This is a real stuffed bear that was probably shot in the Victorian period and was inherited from the Warwick Natural History and Archaeological Society in 1932. It has been called a ‘Russian Bear’ in some historical accounts, but also claimed to be an ‘American Grizzly Bear’ in others. Given that Alaska (now part of the United States) used to be part of the Russian Empire, both could be right.
Suffice to say, this Museum does not condone the hunting of bears, but having acquired such a magnificent specimen, we feel duty bound to look after it and display it! The Warwickshire Museum of the 21st Century is one of the most important organisations for promoting the conservation and appreciation of local wildlife, and any new taxidermy we commission typically features specimens that have died naturally or become unfortunate casualties of road traffic.
Bears in the wild
The bear featured is a Brown or Grizzly Bear Ursus arctos, the second largest of all the bears (a large male Brown Bear is only surpassed by a large male Polar Bear).

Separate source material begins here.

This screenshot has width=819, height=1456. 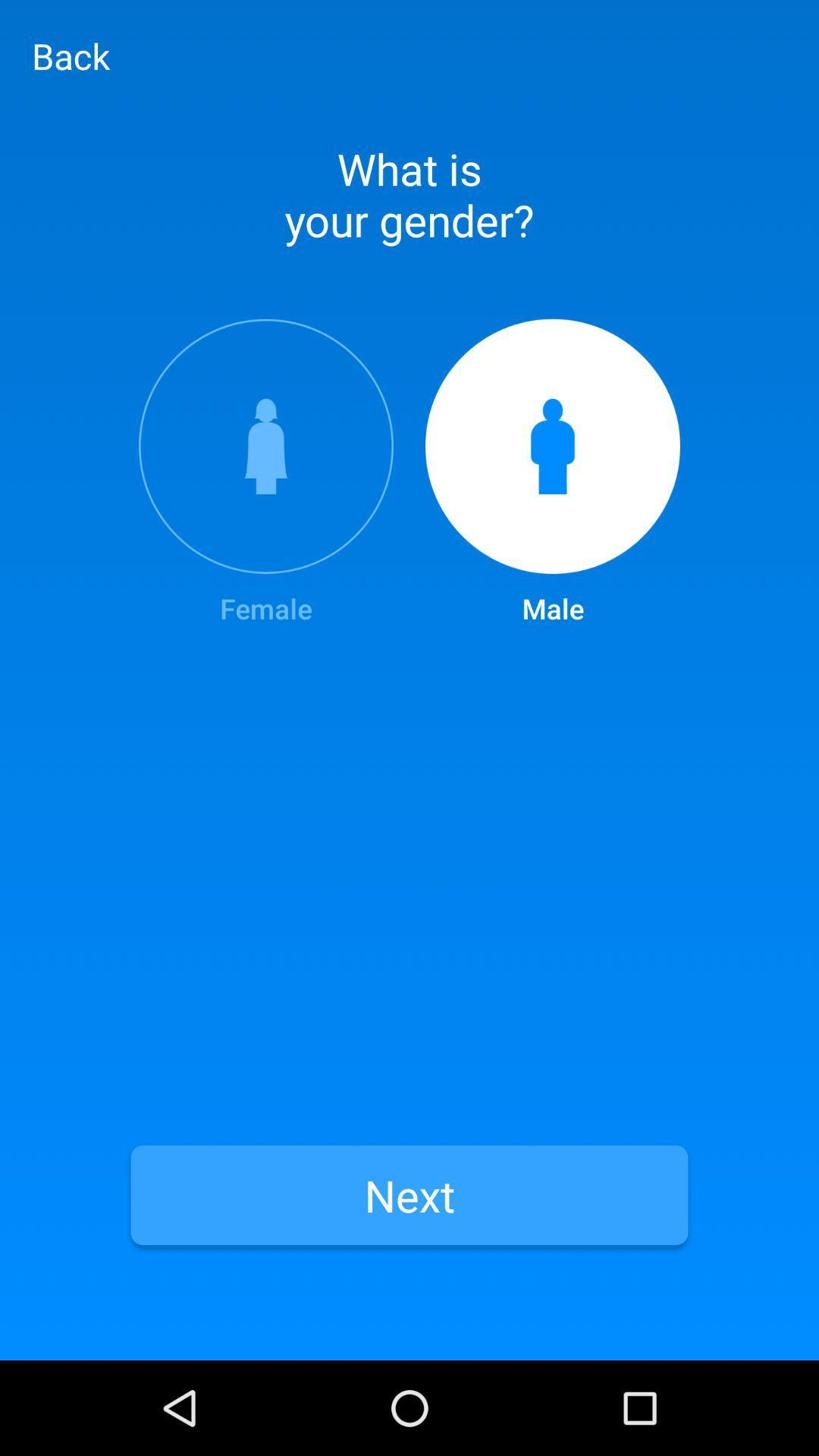 I want to click on icon to the right of female item, so click(x=553, y=472).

It has a tremendous geographic range that until recently covered much of northern Europe, northern Asia and North America, with outlying populations in places like the Pyrenees, Balkans and Caucasus mountains. But today its populations are much reduced and highly fragmented. It is a sad fact that Brown Bears decline in most places where they come into regular contact with humans. The Brown Bear also used to occur in Britain, probably becoming extinct in the 10th century, though some historians claim a date as much as 500 years later. There are seven species of true bear in the world today, plus the Giant Panda, which is regarded variously as an aberrant bear or a giant relative of the Racoon.

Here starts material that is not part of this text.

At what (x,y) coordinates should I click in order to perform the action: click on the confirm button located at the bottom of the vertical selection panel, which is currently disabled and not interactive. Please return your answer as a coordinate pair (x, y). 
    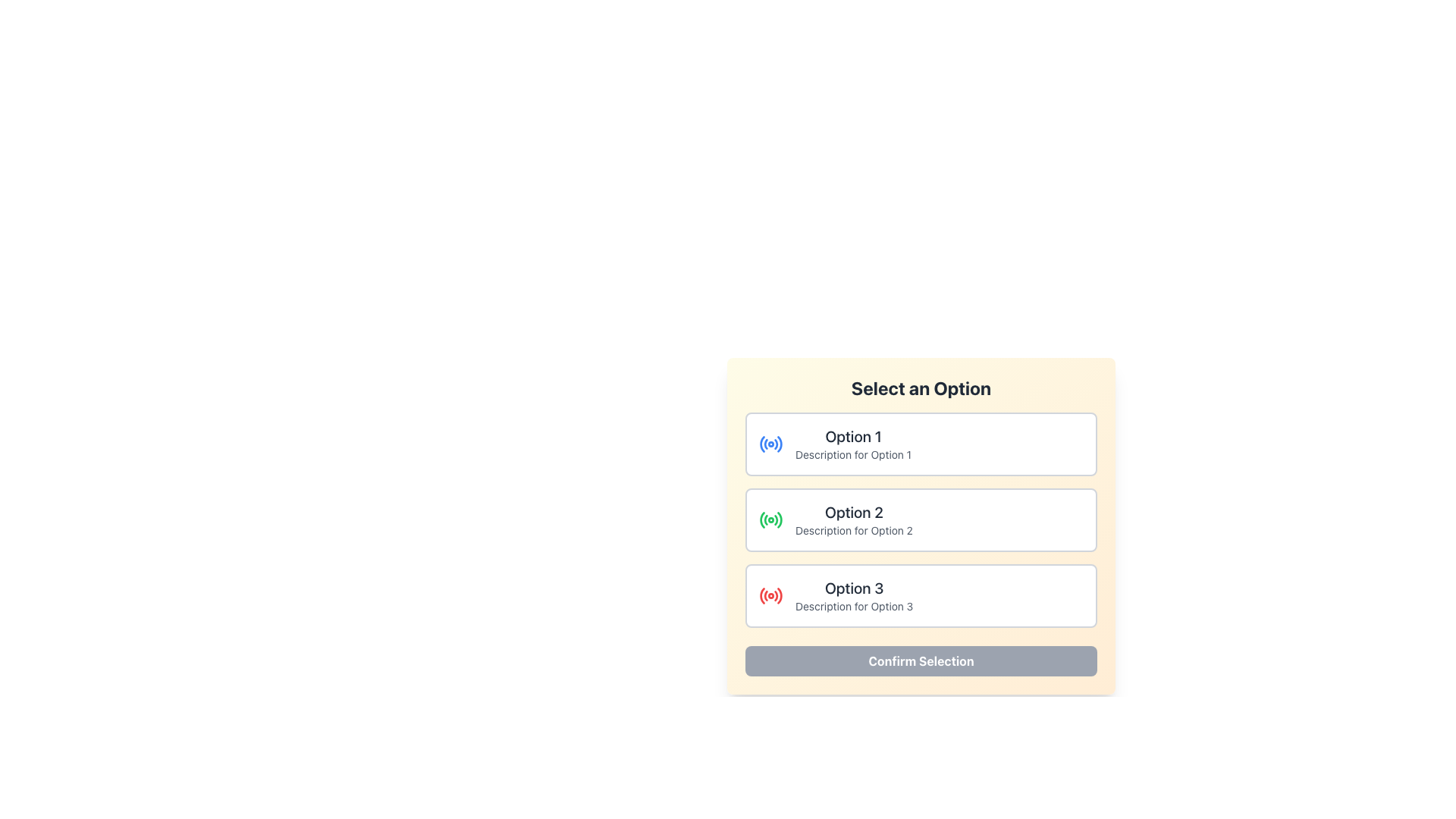
    Looking at the image, I should click on (920, 660).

From grizzly beast to cuddly toy
How did a dangerous beast become such a popular cuddly toy? Teddy bears actually have a fairly short history, appearing simultaneously in both the United States and Germany at the start of the 20th century. The American teddy bear concept seems to have originated as a cartoon that depicted President Theodore (‘Teddy’) Roosevelt refusing to shoot a baby bear. That in turn resulted in one well-known New York shop placing the model of a friendly looking ‘Teddy’s Bear’ in their window. This attracted so much attention that the first teddy bear manufacturing company was founded.

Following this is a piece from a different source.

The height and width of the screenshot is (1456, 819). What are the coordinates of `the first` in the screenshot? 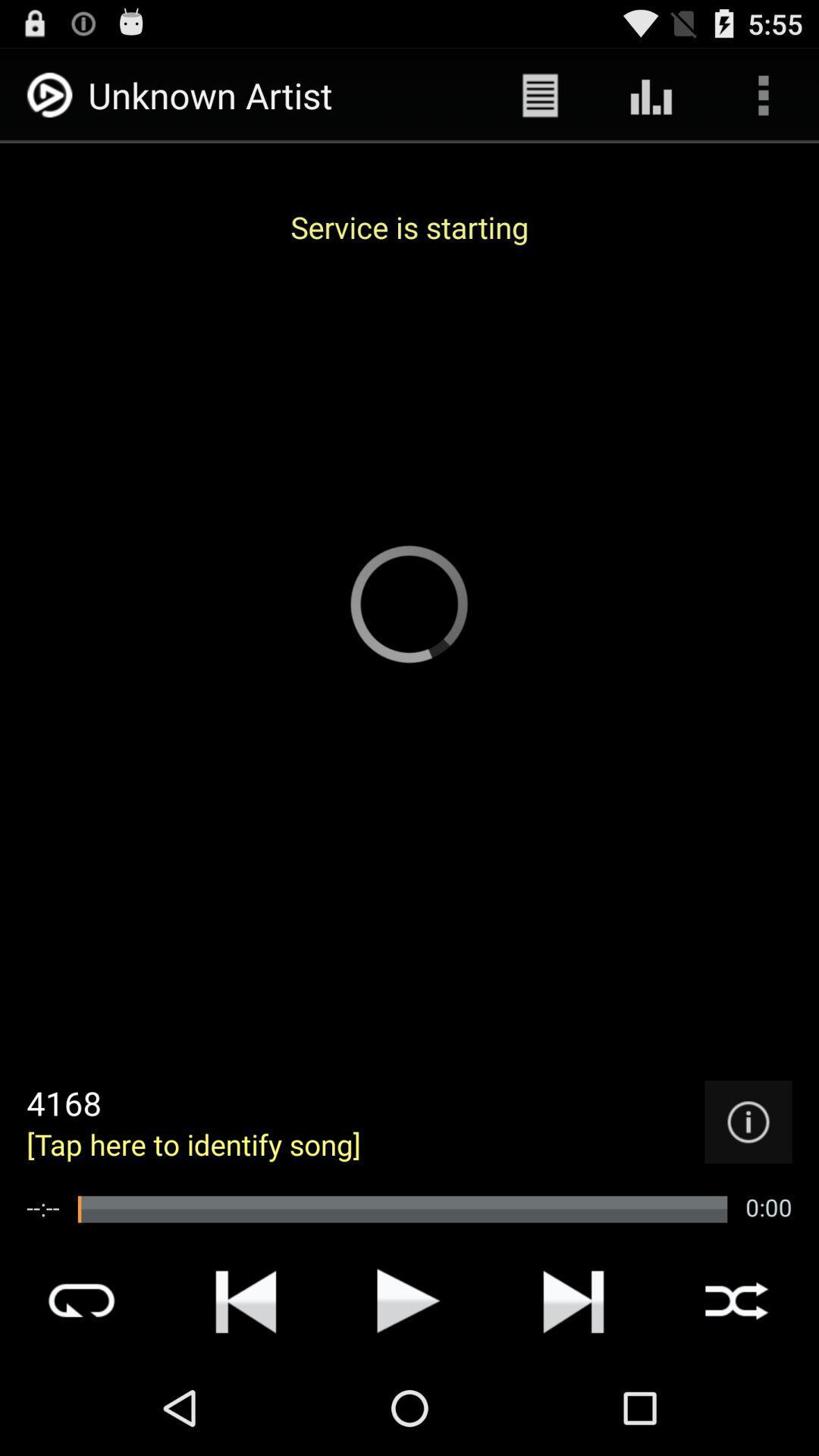 It's located at (245, 1300).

In Germany, the nephew of a stuffed toy manufacturer (Steiff), who often visited Stuttgart Zoo to sketch animals, also had the idea of creating models of bear cubs, but initially knew nothing of the American version. But at the Leipzig Toy Fair in 1903, an American toy buyer spotted the German Steiff bears and ordered a large number to import to the United States. Roosevelt used a teddy bear as his mascot in his re-election bid, and teddy bears started to feature in stories and songs like ‘The Teddy Bear’s Picnic”. Many companies on both sides of the Atlantic were soon making the blessed toys. In Britain, the teddy bear movement received a further boost in the 1920s when A.A. Milne started to write the Winnie-the-Pooh books. These stories featured the author’s young son, Christopher Robin Milne, and his English-made Farnell teddy bear.